La nouvelle marque en cela un profond changement dans les mentalités suisses : celui du statut du graffiti qui accède au rang des beaux-arts. De délinquant, le « Sprayeur de Zurich » est donc devenu un street artist.

Stars de la bombe

Depuis Lascaux, l’homme s’est toujours ingénié à dessiner sur les murs. Il s’est aussi retrouvé plus tard avec un gendarme sur le dos pour qui peindre la ville représente un délit, une défiguration de l’espace public. Les amendes ne vont arrêter personne. Au XXe  siècle, l’invention de la peinture en spray encourage cette pratique clandestine. Des stars de la bombe émergent. À New York à la fin des années 1970 Futura 2000, Daze et Lady Pink sont aussi célèbres qu’Andy Warhol et Picasso. Le milieu de l’art s’intéresse à ces fauves qui surgissent du hip-hop et de la culture skate, mais en les observant de loin. En 1983, le galeriste Sydney Janis, proche des peintres de l’expressionisme abstrait comme Jackson Pollock et Mark Rothko, expose à New York 18 artistes venus du graffiti. Il restera l’un des rares marchands « classiques » à opérer ce type de rapprochement. Les deux activités vont ainsi avancer en parallèle, chacune avec ses galeries, ses foires et ses collectionneurs. Les prés carrés sont bien gardés. Les musées, eux, organisent quelques rétrospectives à partir des années 1990, sans pour autant vraiment ouvrir le genre à leur collection. « Ils se sont surtout intéressés à l’enregistrement dans les années 1980 de ce qui s’appelait alors ‹ le graffiti ›, explique Lionel Bovier, directeur du Musée d’art moderne et contemporain de Genève (Mamco). Je pense à des artistes comme Jean-Michel Basquiat qui graffait dans la rue sous le pseudonyme de SAMO avant de devenir peintre ou encore à Keith Haring. À la base, tous les deux possédaient une culture artistique. Ils avaient aussi compris que transposer des graffes sur une toile n’était pas suffisant pour être validé dans le champ de l’art. »

Produits dérivés

Les temps ont changé depuis lors. Sans être autorisé, l’art urbain en 2020 est presque devenu respectable. Une génération est apparue, qui a le vent de la colère du monde en poupe et un sens appuyé du spectaculaire pour délivrer ses messages universels dans la rue. On parle de KAWS et ses art toys pop inspirés des cartoons, de JR et ses installations photographiques géantes qui dénoncent le sort des minorités maltraitées et bien sûr de Banksy, l’artiste urbain masqué dont chaque intervention déclenche une frénésie médiatique. « Par rapport au graffiti qui peut entretenir des liens avec la scène artistique et son histoire, le street art est plus compliqué à gérer pour un musée », reprend Lionel Bovier. La position du domaine de l’art a longtemps été de se départir de l’industrie culturelle. Or les nouveaux acteurs du street art viennent de là. Ils se situent à la marge du design, de l’art et de la communication et peuvent passer d’un dessin sur un mur à la production d’une coque de smartphone. Ils ont grandi en voyant des artistes comme Takashi Murakami qui vit au Japon où le public ne fait pas de distinction entre une œuvre unique et sa déclinaison en produit dérivé. »
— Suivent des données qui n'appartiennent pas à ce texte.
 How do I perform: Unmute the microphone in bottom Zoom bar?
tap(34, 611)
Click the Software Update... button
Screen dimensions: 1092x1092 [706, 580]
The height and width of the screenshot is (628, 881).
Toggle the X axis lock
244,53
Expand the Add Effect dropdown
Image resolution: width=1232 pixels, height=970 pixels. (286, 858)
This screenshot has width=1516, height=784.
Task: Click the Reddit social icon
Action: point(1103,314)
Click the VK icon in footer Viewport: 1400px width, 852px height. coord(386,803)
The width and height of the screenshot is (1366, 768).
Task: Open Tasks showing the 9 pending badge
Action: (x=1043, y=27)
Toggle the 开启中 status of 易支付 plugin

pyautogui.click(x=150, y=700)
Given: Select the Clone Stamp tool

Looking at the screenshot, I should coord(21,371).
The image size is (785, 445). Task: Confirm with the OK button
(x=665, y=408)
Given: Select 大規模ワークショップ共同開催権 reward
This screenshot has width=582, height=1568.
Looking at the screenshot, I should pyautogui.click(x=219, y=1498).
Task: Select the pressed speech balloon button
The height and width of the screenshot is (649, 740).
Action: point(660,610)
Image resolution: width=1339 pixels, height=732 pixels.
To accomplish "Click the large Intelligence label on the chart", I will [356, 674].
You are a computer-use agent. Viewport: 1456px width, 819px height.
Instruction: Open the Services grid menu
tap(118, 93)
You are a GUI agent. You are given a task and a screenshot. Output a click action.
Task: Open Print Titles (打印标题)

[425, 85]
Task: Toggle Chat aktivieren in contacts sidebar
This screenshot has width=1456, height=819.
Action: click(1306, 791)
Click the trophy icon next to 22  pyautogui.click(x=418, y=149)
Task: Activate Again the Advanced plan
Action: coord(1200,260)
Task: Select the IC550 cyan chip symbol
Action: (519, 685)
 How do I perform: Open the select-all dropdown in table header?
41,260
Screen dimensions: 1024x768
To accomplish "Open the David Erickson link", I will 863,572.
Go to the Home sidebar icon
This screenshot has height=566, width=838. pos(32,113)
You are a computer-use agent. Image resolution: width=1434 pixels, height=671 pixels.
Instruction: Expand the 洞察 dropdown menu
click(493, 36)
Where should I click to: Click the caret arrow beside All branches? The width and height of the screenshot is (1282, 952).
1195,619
Ce merchandising, Keith Haring l’avait déjà exploité en fabriquant des tee-shirt et des casquettes à l’effigie de ses personnages, mais jamais à l’échelle de KAWS qui collabore régulièrement avec des marques de mode comme Uniqlo, Dior ou Comme des Garçons. « Dans un musée, ce mélange de genre pose un problème. Exposez une sculpture de Jeff Koons à côté d’un personnage de KAWS, par exemple. Esthétiquement, on pourrait s’attendre à ce que cela fonctionne alors qu’en fait les deux artistes ne parlent pas du tout de la même chose. »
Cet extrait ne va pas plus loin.